Current models exhibit certain limitations and motivate opportunities for further innovation:

• Generalization and Data Limitations: Some approaches require bounding-box initialization (Khac et al., 2024) or assume availability of depth or event cameras (Yin et al., 4 Jun 2025, Chen et al., 2020). Motion segmentation remains challenged by full occlusion, soft body, and highly cluttered scenes.
• Abstraction and Disentanglement: Progress in category-agnostic, appearance-invariant motion embeddings (e.g., DisMo) enables open-world transfer and explicit control, but decoding complex or highly stylized motions still presents obstacles (Ressler-Antal et al., 28 Nov 2025).
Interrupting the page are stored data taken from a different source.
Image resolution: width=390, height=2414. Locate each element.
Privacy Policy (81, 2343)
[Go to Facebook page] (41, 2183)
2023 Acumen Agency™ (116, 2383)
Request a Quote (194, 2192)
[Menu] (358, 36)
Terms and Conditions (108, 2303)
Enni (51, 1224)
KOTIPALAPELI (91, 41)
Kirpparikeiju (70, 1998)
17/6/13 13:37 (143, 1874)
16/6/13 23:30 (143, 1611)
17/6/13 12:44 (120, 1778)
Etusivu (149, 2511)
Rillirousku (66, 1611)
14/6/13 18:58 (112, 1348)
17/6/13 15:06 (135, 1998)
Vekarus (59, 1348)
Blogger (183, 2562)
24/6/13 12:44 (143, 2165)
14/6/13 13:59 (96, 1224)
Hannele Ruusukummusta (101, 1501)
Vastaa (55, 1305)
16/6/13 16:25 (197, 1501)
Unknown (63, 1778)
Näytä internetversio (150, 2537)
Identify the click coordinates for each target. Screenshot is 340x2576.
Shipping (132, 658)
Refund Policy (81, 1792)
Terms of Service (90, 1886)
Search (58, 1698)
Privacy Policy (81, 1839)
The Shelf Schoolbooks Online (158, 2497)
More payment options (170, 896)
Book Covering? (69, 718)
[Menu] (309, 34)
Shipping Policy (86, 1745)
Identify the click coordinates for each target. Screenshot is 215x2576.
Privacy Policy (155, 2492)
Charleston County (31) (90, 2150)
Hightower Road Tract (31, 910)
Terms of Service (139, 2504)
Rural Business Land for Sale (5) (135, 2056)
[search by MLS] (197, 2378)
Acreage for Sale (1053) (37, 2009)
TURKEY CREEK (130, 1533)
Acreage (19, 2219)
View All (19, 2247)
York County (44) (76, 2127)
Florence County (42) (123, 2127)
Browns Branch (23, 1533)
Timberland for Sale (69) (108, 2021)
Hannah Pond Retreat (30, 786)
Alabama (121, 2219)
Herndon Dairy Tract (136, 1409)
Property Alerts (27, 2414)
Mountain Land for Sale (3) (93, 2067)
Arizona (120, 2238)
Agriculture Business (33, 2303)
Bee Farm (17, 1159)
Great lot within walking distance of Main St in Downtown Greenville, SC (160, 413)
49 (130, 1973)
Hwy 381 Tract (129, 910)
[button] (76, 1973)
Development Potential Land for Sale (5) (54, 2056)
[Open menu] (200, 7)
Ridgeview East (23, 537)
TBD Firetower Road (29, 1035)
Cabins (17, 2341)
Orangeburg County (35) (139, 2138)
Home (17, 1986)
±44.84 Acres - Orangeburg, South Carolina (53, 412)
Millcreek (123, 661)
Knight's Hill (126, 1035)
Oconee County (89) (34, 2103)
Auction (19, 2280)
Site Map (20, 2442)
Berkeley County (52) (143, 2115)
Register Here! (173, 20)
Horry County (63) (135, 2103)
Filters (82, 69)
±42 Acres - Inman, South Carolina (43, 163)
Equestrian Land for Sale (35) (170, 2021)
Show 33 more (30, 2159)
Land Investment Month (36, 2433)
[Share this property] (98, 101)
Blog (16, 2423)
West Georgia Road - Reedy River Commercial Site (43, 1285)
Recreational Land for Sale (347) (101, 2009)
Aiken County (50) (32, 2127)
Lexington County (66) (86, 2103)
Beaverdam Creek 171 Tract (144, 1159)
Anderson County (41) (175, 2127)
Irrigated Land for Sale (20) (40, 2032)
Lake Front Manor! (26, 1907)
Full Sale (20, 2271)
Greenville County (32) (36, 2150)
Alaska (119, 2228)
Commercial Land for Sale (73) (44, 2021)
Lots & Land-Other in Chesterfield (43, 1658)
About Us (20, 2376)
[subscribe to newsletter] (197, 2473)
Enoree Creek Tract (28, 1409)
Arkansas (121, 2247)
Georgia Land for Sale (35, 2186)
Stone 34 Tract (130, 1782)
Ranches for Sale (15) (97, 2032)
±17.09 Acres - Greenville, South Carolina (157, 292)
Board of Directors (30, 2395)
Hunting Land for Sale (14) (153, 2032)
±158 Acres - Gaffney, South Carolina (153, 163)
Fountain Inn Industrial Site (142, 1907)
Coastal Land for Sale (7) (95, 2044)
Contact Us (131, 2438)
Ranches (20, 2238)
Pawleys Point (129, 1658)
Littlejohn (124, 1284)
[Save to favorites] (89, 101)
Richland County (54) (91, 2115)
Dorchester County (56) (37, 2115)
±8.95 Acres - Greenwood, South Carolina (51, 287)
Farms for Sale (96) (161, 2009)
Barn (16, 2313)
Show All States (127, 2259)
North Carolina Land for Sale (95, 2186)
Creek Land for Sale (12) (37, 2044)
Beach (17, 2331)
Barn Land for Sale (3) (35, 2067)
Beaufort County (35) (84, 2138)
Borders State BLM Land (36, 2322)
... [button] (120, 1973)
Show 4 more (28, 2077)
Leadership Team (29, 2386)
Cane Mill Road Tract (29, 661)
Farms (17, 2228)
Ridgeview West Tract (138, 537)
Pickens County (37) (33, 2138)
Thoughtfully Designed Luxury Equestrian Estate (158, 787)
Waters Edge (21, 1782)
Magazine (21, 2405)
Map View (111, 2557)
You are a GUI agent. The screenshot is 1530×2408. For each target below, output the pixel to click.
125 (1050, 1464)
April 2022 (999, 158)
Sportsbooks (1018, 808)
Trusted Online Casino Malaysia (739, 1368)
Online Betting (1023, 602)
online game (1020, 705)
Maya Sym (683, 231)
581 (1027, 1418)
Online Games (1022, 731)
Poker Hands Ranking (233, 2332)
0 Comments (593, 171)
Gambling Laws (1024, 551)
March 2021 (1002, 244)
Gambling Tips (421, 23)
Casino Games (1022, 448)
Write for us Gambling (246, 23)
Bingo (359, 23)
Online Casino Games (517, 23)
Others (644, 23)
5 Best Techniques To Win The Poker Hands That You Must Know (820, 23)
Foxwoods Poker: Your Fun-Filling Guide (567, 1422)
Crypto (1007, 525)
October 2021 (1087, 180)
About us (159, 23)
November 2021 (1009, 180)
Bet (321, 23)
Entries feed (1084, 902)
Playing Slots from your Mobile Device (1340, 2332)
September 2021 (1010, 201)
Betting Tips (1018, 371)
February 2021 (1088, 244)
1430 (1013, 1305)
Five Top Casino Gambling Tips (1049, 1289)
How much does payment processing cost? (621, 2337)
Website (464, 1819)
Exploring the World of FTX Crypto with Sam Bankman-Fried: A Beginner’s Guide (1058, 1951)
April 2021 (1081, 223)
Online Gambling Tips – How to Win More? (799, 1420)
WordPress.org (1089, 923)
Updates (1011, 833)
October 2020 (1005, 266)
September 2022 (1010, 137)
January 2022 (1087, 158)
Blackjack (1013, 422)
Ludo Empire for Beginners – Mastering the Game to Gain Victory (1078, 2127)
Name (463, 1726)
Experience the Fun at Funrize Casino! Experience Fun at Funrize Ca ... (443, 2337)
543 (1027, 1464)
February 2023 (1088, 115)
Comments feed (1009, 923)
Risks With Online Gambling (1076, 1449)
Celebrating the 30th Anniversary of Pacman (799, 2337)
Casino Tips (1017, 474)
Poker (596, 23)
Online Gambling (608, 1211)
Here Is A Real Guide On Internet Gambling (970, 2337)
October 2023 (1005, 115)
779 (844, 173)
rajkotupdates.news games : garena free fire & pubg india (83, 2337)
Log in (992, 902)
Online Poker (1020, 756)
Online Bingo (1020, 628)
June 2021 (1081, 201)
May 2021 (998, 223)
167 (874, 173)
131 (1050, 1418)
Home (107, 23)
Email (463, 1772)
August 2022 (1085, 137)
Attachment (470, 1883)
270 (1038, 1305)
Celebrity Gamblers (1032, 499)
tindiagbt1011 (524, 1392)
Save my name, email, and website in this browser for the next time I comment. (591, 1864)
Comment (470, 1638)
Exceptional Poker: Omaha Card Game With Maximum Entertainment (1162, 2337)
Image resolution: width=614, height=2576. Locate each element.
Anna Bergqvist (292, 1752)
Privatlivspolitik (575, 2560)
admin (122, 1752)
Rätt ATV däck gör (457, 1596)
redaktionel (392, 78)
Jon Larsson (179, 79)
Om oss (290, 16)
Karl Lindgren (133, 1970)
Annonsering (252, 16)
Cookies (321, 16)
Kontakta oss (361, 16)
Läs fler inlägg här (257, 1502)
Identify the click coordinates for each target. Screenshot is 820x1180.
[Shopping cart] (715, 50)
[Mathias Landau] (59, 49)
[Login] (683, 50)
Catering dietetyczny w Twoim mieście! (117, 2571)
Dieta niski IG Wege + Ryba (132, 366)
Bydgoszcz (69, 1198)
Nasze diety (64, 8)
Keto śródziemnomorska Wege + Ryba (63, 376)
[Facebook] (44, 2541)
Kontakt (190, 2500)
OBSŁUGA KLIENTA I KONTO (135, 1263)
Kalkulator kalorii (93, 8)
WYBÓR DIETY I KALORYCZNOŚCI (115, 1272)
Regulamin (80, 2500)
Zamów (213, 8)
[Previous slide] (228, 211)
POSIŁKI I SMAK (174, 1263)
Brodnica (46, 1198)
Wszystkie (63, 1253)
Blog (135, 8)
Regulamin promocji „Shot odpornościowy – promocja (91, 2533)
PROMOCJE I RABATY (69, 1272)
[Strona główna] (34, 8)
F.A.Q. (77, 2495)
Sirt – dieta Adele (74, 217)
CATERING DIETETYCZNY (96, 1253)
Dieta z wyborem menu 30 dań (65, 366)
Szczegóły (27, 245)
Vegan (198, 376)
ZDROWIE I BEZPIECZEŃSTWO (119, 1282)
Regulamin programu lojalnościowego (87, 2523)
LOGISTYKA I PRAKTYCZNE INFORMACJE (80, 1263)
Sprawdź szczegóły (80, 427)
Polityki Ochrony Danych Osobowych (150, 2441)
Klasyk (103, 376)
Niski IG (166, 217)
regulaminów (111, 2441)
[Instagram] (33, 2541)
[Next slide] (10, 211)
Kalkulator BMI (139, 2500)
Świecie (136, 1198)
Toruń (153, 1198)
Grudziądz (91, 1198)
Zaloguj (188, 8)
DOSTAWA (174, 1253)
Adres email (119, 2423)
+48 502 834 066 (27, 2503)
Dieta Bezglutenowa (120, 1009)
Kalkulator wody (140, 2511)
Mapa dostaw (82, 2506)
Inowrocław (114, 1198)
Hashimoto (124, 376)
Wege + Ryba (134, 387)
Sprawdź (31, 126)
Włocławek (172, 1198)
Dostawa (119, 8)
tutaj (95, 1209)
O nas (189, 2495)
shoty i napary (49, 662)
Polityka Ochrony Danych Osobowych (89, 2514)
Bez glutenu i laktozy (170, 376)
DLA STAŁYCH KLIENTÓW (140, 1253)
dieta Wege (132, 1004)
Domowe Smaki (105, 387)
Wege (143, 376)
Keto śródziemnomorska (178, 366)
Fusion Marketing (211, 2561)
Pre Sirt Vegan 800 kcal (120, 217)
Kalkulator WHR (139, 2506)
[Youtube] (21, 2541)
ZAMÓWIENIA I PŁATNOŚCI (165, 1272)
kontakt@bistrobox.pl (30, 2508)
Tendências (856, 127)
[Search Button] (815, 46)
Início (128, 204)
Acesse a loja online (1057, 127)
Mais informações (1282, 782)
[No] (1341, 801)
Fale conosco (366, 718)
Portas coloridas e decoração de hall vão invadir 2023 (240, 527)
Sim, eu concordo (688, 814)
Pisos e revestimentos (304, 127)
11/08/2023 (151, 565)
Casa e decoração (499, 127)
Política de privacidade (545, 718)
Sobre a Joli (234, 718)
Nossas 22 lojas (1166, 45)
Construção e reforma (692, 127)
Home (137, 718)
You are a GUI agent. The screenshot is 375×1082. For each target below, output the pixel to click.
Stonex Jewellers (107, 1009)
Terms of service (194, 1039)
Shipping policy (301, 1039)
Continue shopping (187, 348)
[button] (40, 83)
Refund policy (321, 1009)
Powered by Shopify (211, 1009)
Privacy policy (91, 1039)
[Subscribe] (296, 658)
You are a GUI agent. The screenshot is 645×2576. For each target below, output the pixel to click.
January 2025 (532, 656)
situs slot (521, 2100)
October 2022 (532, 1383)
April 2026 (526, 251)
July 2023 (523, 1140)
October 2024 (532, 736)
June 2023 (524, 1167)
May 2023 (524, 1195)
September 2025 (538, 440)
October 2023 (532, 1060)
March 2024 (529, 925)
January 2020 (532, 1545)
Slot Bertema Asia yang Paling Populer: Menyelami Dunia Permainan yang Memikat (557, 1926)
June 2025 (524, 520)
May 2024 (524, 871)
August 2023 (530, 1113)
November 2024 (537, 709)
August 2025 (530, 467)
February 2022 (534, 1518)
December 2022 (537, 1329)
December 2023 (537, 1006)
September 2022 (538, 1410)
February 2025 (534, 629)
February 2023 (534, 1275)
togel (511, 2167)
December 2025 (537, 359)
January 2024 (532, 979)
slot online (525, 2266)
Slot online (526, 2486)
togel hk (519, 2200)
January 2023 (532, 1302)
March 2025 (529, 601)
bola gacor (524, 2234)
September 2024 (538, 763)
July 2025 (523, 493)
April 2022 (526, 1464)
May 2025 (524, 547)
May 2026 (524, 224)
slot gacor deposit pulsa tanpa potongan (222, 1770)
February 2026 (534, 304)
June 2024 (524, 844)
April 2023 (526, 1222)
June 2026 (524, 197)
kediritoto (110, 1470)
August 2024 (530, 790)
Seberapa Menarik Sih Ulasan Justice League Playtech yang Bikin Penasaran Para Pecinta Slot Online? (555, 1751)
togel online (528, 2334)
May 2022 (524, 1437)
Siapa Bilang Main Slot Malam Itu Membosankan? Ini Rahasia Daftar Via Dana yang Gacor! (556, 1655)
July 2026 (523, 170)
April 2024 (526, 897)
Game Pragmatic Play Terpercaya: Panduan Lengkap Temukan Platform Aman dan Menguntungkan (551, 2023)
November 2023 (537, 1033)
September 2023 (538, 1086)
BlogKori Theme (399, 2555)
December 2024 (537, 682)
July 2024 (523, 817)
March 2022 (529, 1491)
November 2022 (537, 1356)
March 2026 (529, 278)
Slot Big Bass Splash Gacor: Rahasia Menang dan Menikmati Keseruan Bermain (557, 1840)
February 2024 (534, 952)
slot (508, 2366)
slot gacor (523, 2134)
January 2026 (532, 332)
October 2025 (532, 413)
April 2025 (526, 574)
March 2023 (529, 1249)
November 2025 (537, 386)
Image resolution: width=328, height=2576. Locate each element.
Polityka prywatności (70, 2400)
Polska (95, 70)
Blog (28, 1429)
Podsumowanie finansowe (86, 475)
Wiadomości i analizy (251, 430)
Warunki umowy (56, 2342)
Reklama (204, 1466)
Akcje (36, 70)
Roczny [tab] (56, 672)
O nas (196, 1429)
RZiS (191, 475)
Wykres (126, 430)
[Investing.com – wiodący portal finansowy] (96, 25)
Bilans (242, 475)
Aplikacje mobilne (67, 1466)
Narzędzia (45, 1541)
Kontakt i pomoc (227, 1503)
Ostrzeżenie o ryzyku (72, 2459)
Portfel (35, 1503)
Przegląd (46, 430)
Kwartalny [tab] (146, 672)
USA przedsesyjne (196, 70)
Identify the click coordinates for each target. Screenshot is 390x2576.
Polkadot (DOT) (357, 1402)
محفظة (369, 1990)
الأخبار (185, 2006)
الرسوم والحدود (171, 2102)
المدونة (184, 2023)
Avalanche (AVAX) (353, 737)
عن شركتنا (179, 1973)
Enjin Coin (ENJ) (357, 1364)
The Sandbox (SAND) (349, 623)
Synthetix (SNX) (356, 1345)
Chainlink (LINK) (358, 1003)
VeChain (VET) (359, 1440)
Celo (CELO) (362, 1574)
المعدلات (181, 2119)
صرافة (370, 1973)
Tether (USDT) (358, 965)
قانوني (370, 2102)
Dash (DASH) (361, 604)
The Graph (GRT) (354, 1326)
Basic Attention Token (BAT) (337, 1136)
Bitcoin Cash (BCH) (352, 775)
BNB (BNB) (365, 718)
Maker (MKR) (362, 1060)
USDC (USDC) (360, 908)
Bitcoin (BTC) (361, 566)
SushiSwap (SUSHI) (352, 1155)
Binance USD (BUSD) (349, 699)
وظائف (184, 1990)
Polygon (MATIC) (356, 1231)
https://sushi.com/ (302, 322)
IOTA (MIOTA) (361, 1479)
• Scaling and Computational Cost: Decoupling spatial and temporal graphs or using attentional slot decoders achieves efficient scaling and memory savings; yet irregular memory access and mask drift are practical concerns (Verma et al., 20 Jul 2025, Khac et al., 2024).
• Potential Extensions: Future work could incorporate SLAM-based camera motion, nonrigid body segmentation, semantic-motion joint modeling, and real-world generalization beyond synthetic or tightly curated data (Yin et al., 4 Jun 2025, Liang et al., 27 May 2025).
• Theoretical Understanding: The effectiveness of linear trajectory models, reinforced by empirical Bayes regularization, provides mathematically robust and interpretable foundations for many tracking and prediction systems, with empirical evidence showing representation error dwarfed by predictor epistemic uncertainty in autonomous driving datasets (Yao et al., 2022).

In sum, object motion and representation models provide the core computational structures for integrating, discovering, and controlling spatio-temporal object dynamics. Through the interplay of geometry, motion, appearance, and learned abstraction, these models underpin advances in perception, action, and generative modeling across computer vision and robotics.